Detalles de la detención
Según informes de La Vanguardia, la detención de Castilla se llevó a cabo por elementos de la Fiscalía de Nuevo León y agentes de la Guardia Nacional. Sin embargo, el medio ha denunciado que el proceso legal en su contra es “hasta ahora desconocido”. Se alega que la razón de su arresto fue su supuesta falta de presentación ante una orden de notificación del Ministerio Público. La Vanguardia también ha señalado que esta acción parece estar orquestada, dado que la detención ocurrió en Monterrey, lejos de su residencia en Saltillo, lo que sugiere un seguimiento constante por parte de las autoridades.
Silencio de las autoridades
Hasta el momento, la Fiscalía de Nuevo León no ha emitido información oficial sobre la detención de Armando Castilla. La falta de transparencia en este caso ha aumentado las preocupaciones sobre la seguridad de los periodistas en México, un país que ha sido señalado por la SIP como uno de los más peligrosos para ejercer el periodismo. La situación de Castilla se suma a una larga lista de agresiones y amenazas que enfrentan los reporteros en el país, lo que ha llevado a la SIP a pedir al gobierno mexicano que rompa el ciclo de impunidad que amenaza la libertad de expresión.

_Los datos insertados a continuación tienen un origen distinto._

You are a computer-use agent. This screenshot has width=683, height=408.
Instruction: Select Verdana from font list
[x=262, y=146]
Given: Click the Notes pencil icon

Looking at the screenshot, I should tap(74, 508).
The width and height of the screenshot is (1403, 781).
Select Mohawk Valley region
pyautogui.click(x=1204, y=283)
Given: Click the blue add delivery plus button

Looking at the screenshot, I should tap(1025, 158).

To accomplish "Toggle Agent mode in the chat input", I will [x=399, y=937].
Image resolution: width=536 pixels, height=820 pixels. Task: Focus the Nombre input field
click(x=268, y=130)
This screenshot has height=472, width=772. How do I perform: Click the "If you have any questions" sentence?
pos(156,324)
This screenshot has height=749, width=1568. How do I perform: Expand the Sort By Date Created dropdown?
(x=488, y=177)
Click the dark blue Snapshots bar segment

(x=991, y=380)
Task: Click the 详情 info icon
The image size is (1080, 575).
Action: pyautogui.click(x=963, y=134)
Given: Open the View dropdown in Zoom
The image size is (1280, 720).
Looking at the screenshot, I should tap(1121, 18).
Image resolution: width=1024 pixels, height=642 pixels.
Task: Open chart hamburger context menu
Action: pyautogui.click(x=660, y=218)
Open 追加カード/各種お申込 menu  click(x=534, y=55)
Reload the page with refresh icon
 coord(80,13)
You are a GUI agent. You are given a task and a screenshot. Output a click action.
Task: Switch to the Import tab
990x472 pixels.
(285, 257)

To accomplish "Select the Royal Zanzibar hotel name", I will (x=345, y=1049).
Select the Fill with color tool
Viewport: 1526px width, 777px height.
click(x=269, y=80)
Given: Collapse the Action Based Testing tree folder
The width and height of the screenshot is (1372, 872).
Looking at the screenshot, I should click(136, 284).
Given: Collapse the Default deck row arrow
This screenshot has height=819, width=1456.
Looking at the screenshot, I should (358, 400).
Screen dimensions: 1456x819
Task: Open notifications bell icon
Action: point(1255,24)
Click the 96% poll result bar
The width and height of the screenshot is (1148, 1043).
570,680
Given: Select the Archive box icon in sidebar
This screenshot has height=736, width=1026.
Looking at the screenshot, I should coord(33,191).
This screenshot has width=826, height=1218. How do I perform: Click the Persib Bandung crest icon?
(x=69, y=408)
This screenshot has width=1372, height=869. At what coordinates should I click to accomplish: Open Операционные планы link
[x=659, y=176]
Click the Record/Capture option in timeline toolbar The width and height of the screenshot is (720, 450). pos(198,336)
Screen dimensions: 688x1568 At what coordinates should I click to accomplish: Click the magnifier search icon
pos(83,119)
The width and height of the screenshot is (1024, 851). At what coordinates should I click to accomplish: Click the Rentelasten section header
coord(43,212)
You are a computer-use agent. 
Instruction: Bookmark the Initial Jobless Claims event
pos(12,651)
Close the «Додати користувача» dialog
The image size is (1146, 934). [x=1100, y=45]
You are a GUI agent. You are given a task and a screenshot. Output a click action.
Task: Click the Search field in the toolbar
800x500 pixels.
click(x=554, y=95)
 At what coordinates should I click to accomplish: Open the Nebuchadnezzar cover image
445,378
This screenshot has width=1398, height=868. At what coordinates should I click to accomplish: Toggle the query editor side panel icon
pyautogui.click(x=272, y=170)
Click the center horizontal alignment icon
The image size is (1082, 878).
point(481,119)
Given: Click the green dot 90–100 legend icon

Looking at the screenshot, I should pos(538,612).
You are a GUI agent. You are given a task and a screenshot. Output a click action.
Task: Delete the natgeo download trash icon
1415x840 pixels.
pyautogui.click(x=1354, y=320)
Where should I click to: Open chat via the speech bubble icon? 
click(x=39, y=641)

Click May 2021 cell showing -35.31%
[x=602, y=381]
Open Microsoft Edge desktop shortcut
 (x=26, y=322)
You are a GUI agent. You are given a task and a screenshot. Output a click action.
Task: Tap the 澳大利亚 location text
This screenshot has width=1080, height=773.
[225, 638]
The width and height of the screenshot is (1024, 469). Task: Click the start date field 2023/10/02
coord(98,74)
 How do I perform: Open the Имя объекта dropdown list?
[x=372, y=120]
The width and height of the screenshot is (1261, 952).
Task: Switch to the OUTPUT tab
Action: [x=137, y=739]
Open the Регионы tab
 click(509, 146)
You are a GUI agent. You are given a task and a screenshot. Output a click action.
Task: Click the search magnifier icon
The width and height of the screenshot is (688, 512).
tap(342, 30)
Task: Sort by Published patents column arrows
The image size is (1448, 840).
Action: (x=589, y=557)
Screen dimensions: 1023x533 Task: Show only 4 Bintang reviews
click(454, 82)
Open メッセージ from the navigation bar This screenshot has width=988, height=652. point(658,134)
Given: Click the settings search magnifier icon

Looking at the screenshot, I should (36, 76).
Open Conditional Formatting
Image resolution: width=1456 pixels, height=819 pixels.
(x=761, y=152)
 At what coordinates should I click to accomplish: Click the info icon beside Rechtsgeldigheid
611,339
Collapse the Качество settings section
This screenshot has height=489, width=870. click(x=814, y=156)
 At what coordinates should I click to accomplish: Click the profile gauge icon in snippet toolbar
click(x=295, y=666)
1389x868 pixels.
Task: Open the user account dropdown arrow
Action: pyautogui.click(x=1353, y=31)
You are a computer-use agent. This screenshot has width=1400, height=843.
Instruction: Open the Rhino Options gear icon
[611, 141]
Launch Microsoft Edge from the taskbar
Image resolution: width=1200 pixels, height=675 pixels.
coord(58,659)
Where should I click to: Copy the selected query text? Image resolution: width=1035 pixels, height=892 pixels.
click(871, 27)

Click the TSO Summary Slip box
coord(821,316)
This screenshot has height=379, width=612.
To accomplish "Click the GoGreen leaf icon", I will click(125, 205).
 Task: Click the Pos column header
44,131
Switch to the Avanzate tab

Un contexto preocupante para el periodismo
La detención de Castilla se produce en un contexto donde la violencia contra los periodistas en México ha ido en aumento. En el mismo día de su arresto, la SIP también se pronunció sobre el asesinato del periodista Carlos Castro en Veracruz, lo que resalta la grave situación que enfrenta la prensa en el país. La organización ha enfatizado que el asesinato de un periodista no solo silencia una voz, sino que también vulnera el derecho de la sociedad a estar informada. La comunidad periodística y diversas organizaciones internacionales continúan exigiendo medidas efectivas para proteger a los periodistas y garantizar su libertad de expresión.